In this article, the short-circuit capability of 1200 V state-of-the-art silicon carbide (SiC) metal-oxide-semiconductor field-effect transistor (mosfet) featuring reinforced double trench structure (named RDT-MOS) is investigated comprehensively, involving the maximum short-circuit time and energy under various dc bus voltages and gate driving voltages. Furthermore, the corresponding failure mechanisms of RDT-MOS are revealed through finite-element simulation and microcosmic failure analysis. Under zero turn-off gate bias, the temperature exceeds the critical limit of melting aluminum and thermal runaway under dc bus voltages of 400 V and 800 V, respectively.
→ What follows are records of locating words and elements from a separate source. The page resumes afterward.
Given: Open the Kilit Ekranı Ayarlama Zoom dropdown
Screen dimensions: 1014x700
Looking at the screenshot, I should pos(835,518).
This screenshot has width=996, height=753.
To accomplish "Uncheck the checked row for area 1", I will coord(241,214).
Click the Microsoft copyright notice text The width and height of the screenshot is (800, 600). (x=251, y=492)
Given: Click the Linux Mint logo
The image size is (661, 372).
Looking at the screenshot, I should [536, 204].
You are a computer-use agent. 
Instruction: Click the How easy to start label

The failure mechanism evolves from the fracture of interlayer dielectric to thermal runaway when increasing bus voltage from 400 to 800 V. Under negative turn-off gate bias, meanwhile, the breakdown of gate trench oxide occurs near the N+ region in the 400 V case and near both the current spreading layer region and the N+ region in the 800 V case. The location of breakdown evolves from a single region to multi-regions from 400 to 800 V. In brief, the article timely provides significant physical insights to better understand short-circuit capability and failure mechanisms and promotes the safe use of SiC mosfets in practical power circuits.